Once through the houses, you emerge onto the dyke road through the village. This is the main road through the village, it is narrow and twisty with bad sightlines, but as you’d expect for a village street it has a 30kph speed limit and a brick surface that helps calm traffic.
Leaving the village, the surface changes to smooth asphalt with suggestion lines and red asphalt shoulders.

The suggestion lines have the result of visually narrowing the roadway to look singletrack, this is a common treatment in the region for dyke roads that carry motor and bicycle traffic to the villages and where road width is limited by the width of the dyke.
At the end of the dyke road we reach the Gouda ringroad which has a bi-directional cycleway running alongside it.


We join the cycleway and cross the ringroad at the roundabout. Bi-directional cycleways are common on out of town main roads where the cycleway can be physically separated from the roadway by a metre or more of verge, and there are no side turnings and only major junctions (roundabouts or light controlled junctions) with other roads to deal with.
Then we’re off ringroad cycleway and onto the city streets proper. Suggestion lines again but this time in an urban setting.

Overall this section is fine due to the low volume of motor traffic but it’s the worst part of my journey and would be much nicer if separate cycleways were added to each side of the road.
Note that trucks are banned from this road but only overnight (10pm til 6am) presumably due to night time noise.
Finally we reach Gouda train station and hunt for somewhere to park in amongst the sea of parked bicycles.

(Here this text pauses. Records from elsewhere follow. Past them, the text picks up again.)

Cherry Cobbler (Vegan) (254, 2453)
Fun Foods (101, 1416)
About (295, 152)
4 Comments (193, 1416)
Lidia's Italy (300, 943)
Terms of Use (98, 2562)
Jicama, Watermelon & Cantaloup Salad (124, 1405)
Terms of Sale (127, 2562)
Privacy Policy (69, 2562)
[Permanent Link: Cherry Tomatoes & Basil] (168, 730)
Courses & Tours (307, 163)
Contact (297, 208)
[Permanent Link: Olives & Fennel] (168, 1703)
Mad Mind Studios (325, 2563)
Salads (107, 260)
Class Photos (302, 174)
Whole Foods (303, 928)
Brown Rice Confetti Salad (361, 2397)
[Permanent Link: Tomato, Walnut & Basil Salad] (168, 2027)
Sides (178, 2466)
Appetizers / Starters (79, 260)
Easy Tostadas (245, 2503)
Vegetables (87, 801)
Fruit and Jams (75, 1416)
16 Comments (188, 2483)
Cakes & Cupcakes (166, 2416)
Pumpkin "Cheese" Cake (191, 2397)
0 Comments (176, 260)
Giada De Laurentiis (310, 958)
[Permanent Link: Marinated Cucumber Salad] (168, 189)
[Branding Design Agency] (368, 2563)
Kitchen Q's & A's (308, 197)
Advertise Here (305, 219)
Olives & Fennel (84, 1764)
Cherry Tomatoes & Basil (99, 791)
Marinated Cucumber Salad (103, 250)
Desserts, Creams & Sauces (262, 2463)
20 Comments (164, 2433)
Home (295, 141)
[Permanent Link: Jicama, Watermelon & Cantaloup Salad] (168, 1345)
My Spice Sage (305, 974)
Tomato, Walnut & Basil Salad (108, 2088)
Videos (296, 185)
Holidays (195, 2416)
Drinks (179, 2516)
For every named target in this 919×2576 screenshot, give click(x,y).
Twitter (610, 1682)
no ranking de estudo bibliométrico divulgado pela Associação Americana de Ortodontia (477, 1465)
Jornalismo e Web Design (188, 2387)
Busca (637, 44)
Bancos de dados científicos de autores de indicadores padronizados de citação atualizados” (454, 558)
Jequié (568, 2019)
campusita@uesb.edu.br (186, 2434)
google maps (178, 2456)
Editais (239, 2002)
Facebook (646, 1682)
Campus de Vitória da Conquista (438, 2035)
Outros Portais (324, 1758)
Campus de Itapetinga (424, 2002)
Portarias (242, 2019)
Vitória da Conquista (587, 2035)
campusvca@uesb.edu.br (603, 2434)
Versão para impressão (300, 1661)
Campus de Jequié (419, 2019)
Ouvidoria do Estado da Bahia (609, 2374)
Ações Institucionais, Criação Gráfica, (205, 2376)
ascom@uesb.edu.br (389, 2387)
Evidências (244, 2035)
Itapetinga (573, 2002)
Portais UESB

The journey is just over half an hour all in.
Many people I see cycling to the station cycle much shorter distances from within Gouda or from Gouderak, but there are many high school children cycling as far as myself or further from the villages to the school in Gouda. It is possible to drive and park at the station (€5 per day with a train ticket) but you have to approach the station on the main road from the other direction, the town side of the station has a minimal amount of paid on street parking.